That said, when we try to avoid the definition, we end up needing a lot of rules. For instance, if we want to know that $$\sum_{i=1}^{\infty}\frac{(-1)^i}{i}$$ converges, we want the alternating series test, but if we want to know that $$\sum_{i=1}^{\infty}\frac{1}{i^2}$$ converges, we want the integral test. Of course we can prove all these things and never worry about $\varepsilon-\delta$ again, but we end up assuming a lot of machinery which we had to construct.

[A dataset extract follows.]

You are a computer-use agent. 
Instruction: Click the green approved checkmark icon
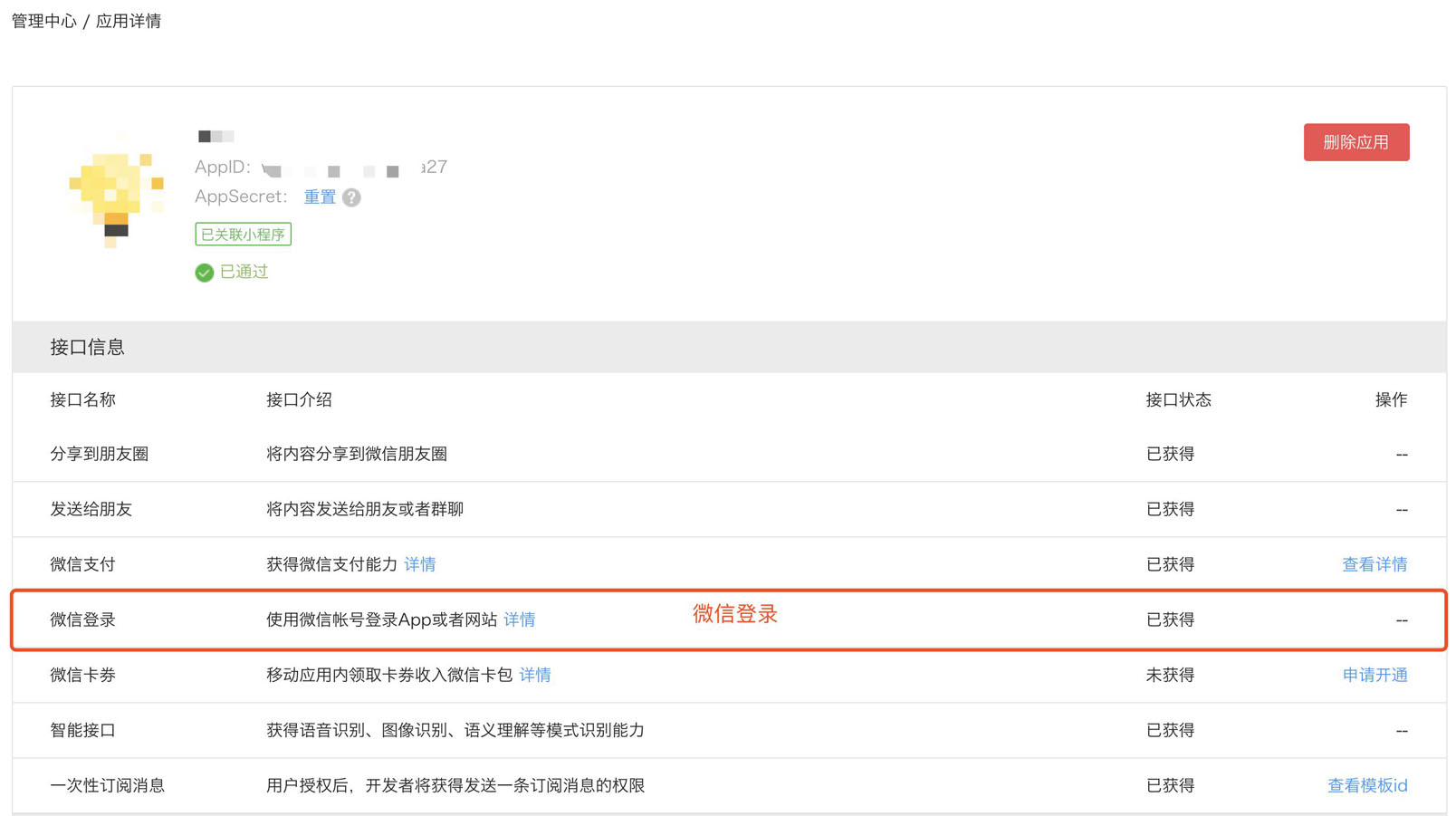tap(205, 273)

In particular, when presented with a new kind of problem, we might need to go all the way back to $\varepsilon-\delta$ in order to build more machinery. For instance, consider the function: $$f(x)=\sum_{i=1}^{\infty}\frac{\sin(2^nx)}{2^n}$$ which can reasonably be seen to converge. We might wonder if $f'(x)$ exists anywhere. Termwise differentiation gives $$f'(x)=\sum_{i=1}^{\infty}\cos(2^nx)$$ which doesn't converge anywhere (since the limit doesn't go to $0$). Problem is that the termwise derivative not converging doesn't necessarily tell us anything about the function itself - for instance, we easily have that $$\sin(x)=\sum_{i=1}^{\infty}\frac{\sin(3^ix)}{2^i}-\frac{\sin(3^{i+1}x)}{2^{i+1}}$$ because the sum telescopes, but differentiating both sides (assuming that termwise differentiation works) gives: $$\cos(x)=\sum_{i=1}^{\infty}\frac{3^i}{2^i}\cos(3^ix)-\frac{3^{i+1}}{2^{i+1}}\cos(3^{i+1}x)$$ where the terms on the left go to $\infty$, so the sum doesn't converge. So, thus, we're left without tools other than $\varepsilon-\delta$ to approach such a problem (and it turns out not to be trivial).

My point here is that, yes, we usually abstract away from the $\varepsilon-\delta$ definition. We try to prove lemmas which capture our intuition and which allows us to work intuitively, yet support our work rigorously (without any mathematical contortion beyond the initial proof of whatever lemma we wanted). And, indeed, if we have an intuitive answer, we probably have some "higher level" theorem we can apply to get that result to work well with our intuition. However, given that $\varepsilon-\delta$ defines the central idea of study, sometimes we need to go back to the definition either to prove more lemmas, or to investigate some object which defies our usual approach.